#### TASK BRIEF:
Copy out all of the data word for word. Omit every picture.

** Opening DATA EXCERPTS block **

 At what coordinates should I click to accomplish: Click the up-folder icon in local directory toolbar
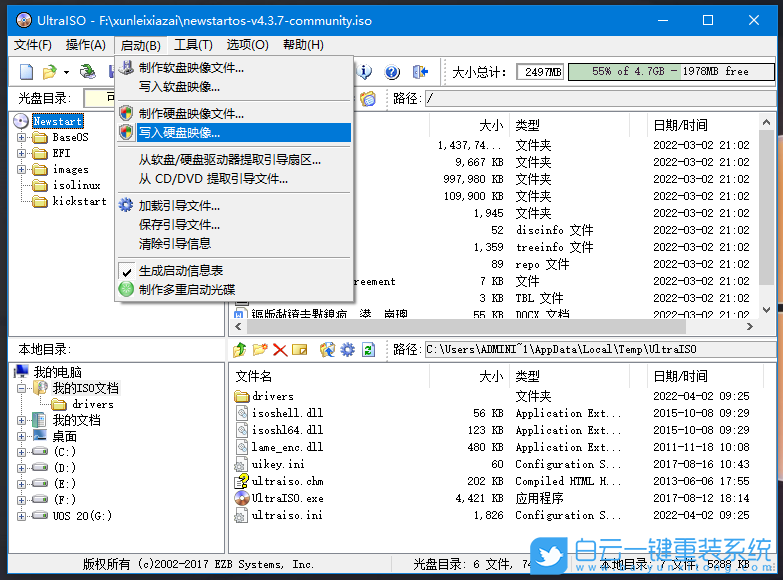[239, 350]
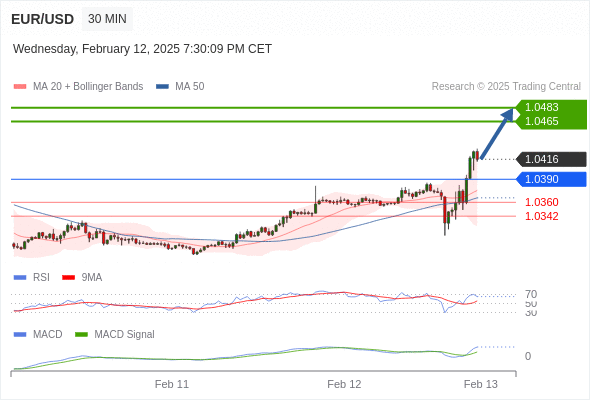The image size is (590, 400).
Task: Click the RSI legend swatch
Action: 20,278
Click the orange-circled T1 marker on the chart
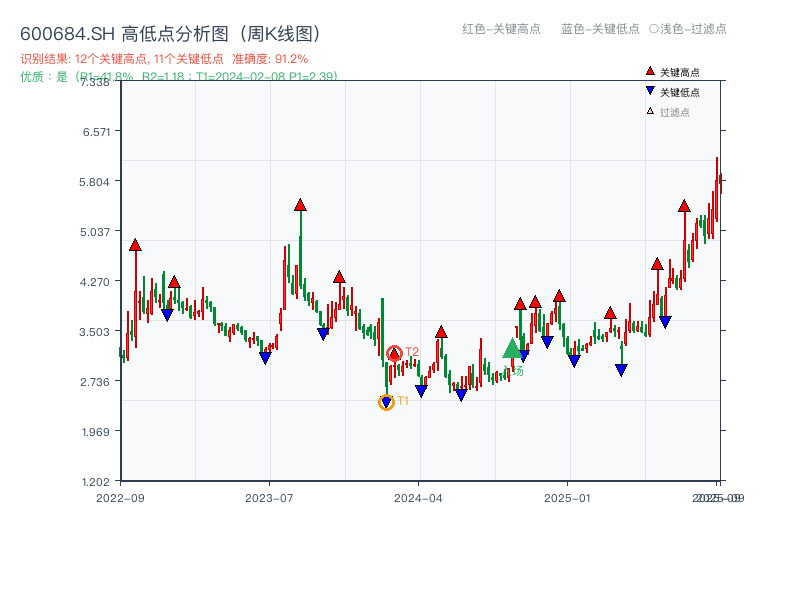 386,402
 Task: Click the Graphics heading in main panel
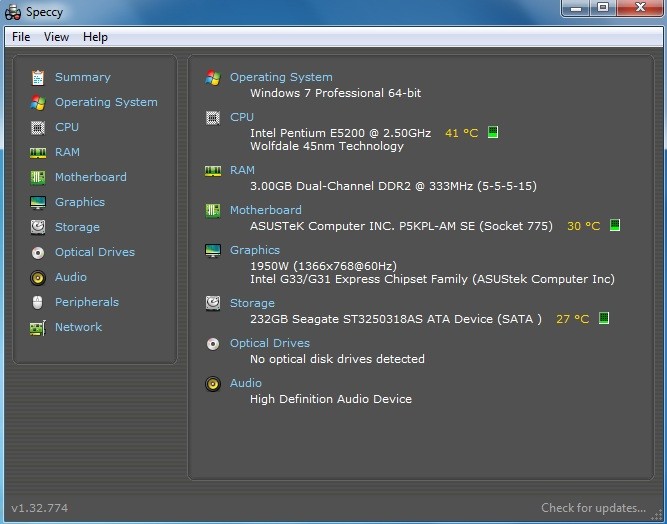click(255, 250)
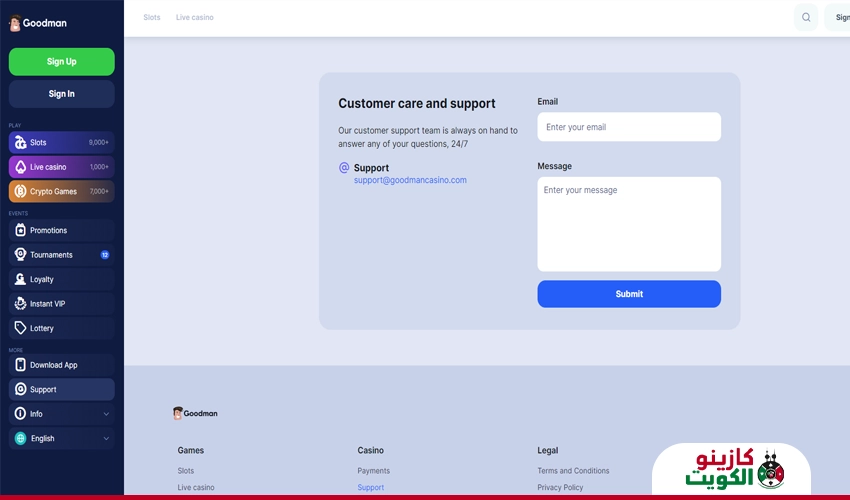Image resolution: width=850 pixels, height=500 pixels.
Task: Click the support@goodmancasino.com email link
Action: click(410, 180)
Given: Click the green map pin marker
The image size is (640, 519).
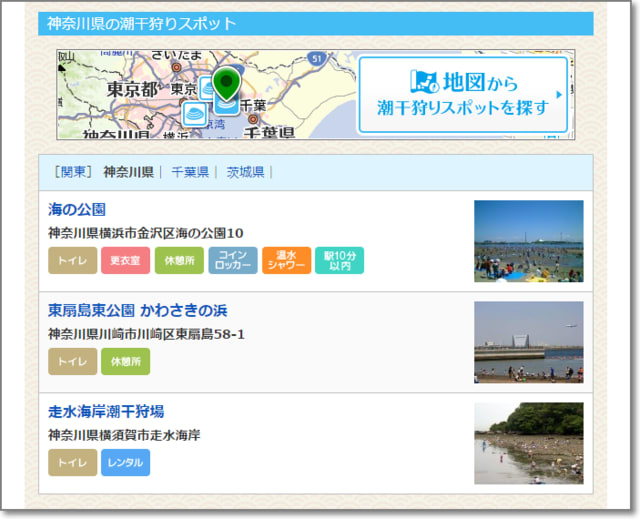Looking at the screenshot, I should coord(227,84).
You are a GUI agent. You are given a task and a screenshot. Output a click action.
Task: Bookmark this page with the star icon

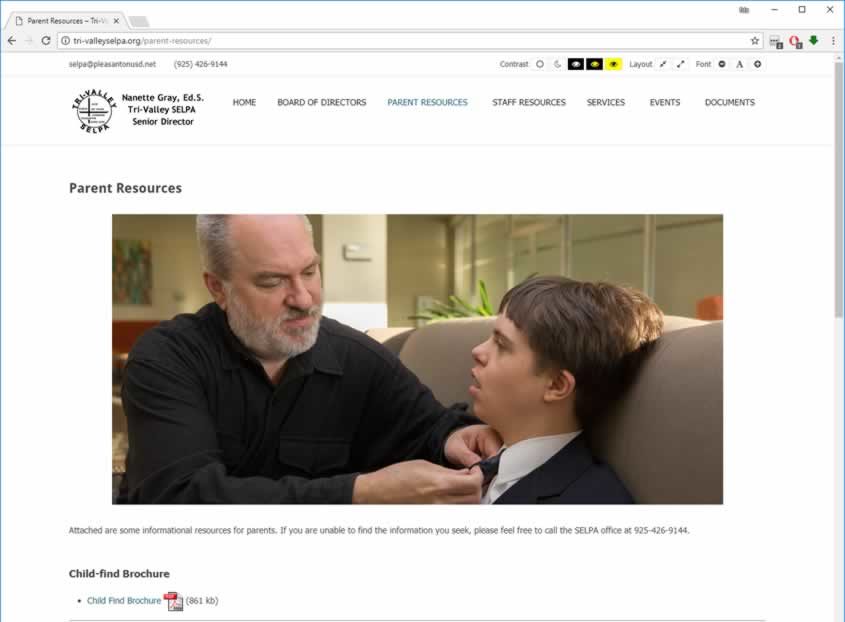[754, 41]
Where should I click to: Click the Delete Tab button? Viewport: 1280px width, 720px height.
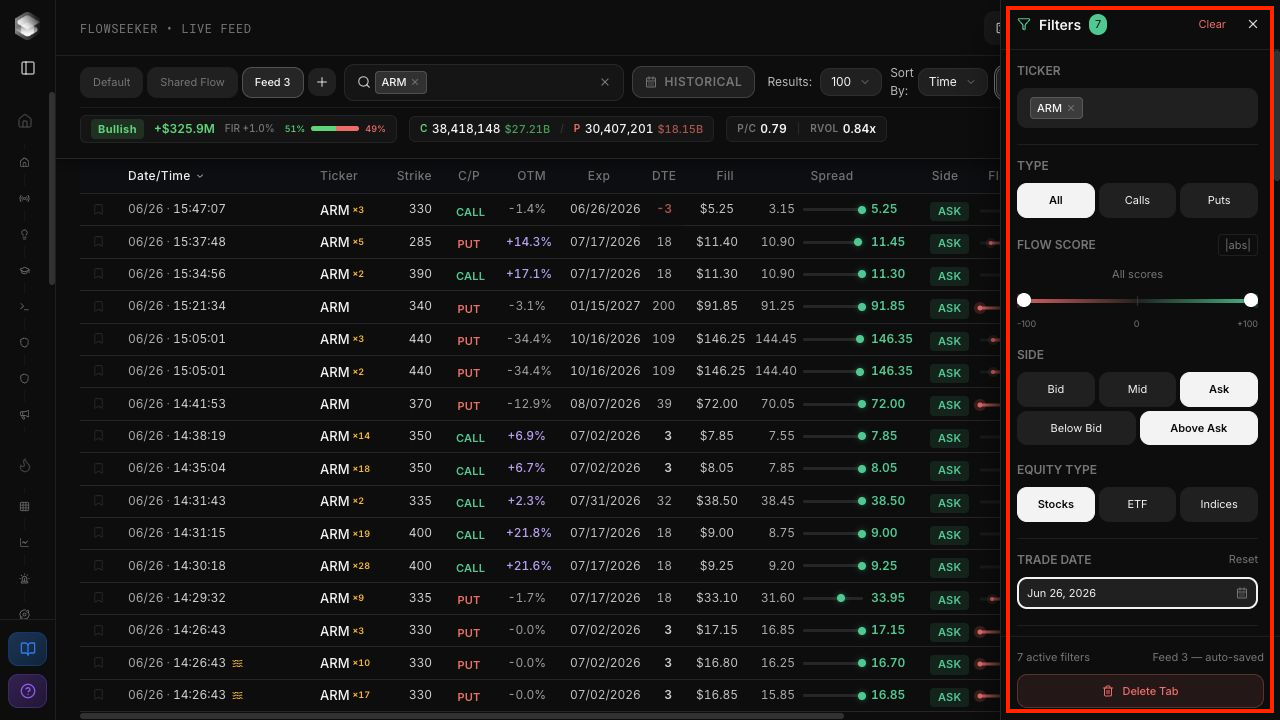(x=1140, y=691)
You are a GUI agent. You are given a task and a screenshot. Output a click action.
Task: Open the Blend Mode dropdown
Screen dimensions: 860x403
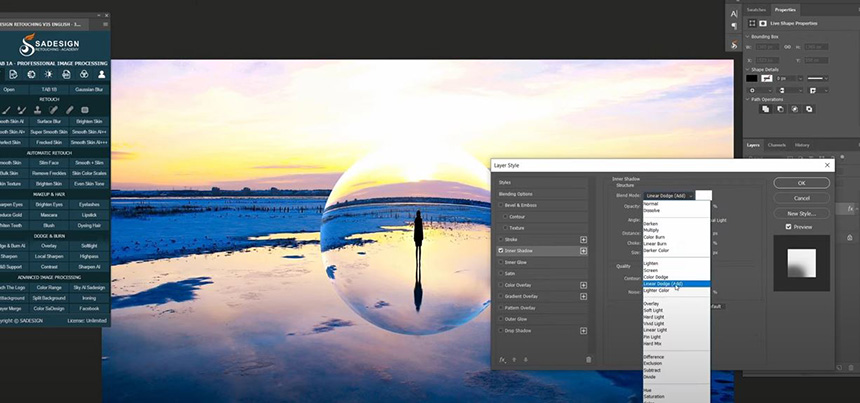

** Closing DATA EXCERPTS block **

#### EXERCISE SOLUTION:
 At what coordinates should I click to accomplish: Click the up-folder icon in local directory toolbar
[239, 350]
The image size is (590, 400).
Task: Click the RSI legend swatch
Action: 20,278
Click the orange-circled T1 marker on the chart
 386,402
 Task: Click the Graphics heading in main panel
click(255, 250)
Image resolution: width=850 pixels, height=500 pixels.
Task: Click the support@goodmancasino.com email link
Action: click(410, 180)
Given: Click the green map pin marker
The image size is (640, 519).
Looking at the screenshot, I should coord(227,84).
You are a GUI agent. You are given a task and a screenshot. Output a click action.
Task: Bookmark this page with the star icon

[754, 41]
Where should I click to: Click the Delete Tab button? Viewport: 1280px width, 720px height.
(x=1140, y=691)
You are a GUI agent. You are given a task and a screenshot. Output a click action.
Task: Open the Blend Mode dropdown
Screen dimensions: 860x403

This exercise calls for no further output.